This one fails, excelent. Let’s compare the counts of open and closed square parenthesis also.

``````    public boolean isValid() {
return input.chars().filter(c -> c == '(').count() == input.chars().filter(c -> c == ')').count() &&
input.chars().filter(c -> c == '[').count() == input.chars().filter(c -> c == ']').count();
}
``````

So simple. We can do the same with curly braces too.

#### Cycle 9

Let’s test against open and closed curly braces too.

``````    @Test
public void shouldCheckEquationWithMultipleInOrderOpenAndClosedRoundAndSquareAndCurlyParenthesis() {
assertTrue("Should validate equation with multiple in order open and close round, square and curly parenthesis.",
new Equation("{[(2 + 5) * (2 + 1)] * 2 + 1} * 3").isValid());
}
``````

Tests pass because we ignore curly braces. So moving on.

#### Cycle 10

Let’s test against one open curly brace.

``````    @Test
public void shouldCheckEquationWithOneOpenCurlyAndMultipleInOrderOpenAndClosedRoundAndSquareParenthesis() {
assertFalse("Should validate equation with one open curly and multiple in order open and close round, square parenthesis.",
new Equation("{[(2 + 5) * (2 + 1)] * 2 + 1 * 3").isValid());
}
``````

Fails on this assertion so let’s implement the curly braces count comparison too.

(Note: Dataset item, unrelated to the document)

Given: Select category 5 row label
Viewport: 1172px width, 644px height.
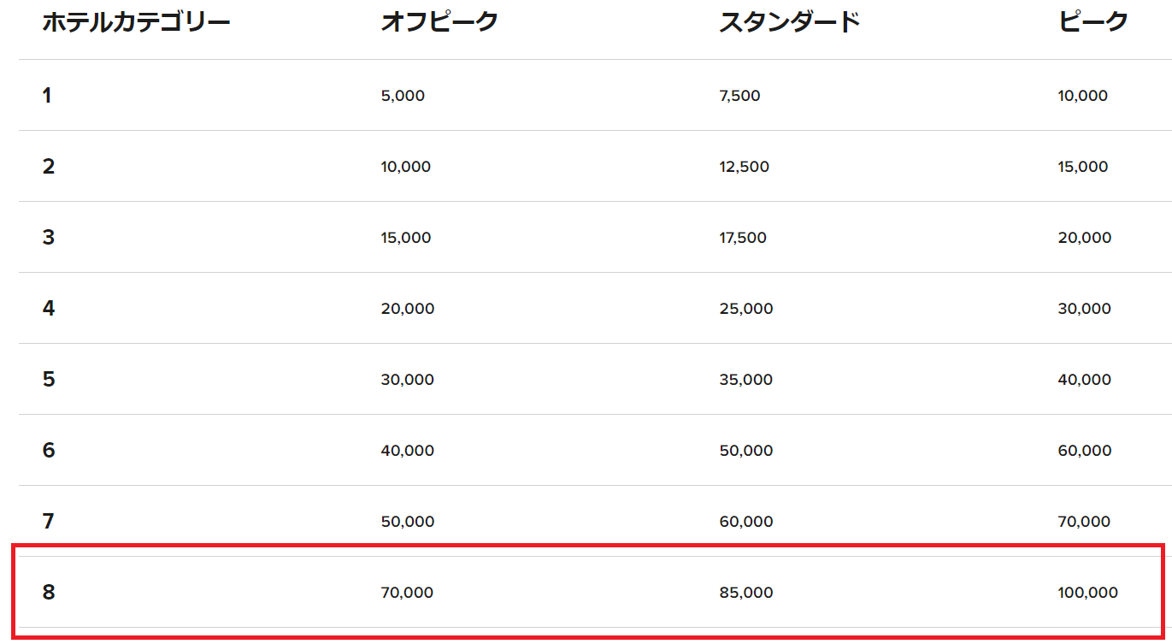Looking at the screenshot, I should pos(49,380).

``````    public boolean isValid() {
return input.chars().filter(c -> c == '(').count() == input.chars().filter(c -> c == ')').count() &&
input.chars().filter(c -> c == '[').count() == input.chars().filter(c -> c == ']').count() &&
input.chars().filter(c -> c == '{').count() == input.chars().filter(c -> c == '}').count();
}
``````

All tests are green.

So many tests for only a few lines of code. This is because the tests are more and more specific while our code is more and more generic. If performance is an issue then feel free to refactor, the tests got you covered. Our time complexity is `O(n)` so we can leave it as it is. Also in the test equations we only need the parenthesis; all the operations and numbers can be removed but I prefer to leave them because they communicate better to other developers (including future me).

#### Cycle 11

Next we should check against the hierarchy of the parenthesis. For example `"{([2 + 5] / 2) * 2} * 3"` Should fail because `{([` are in wrong order.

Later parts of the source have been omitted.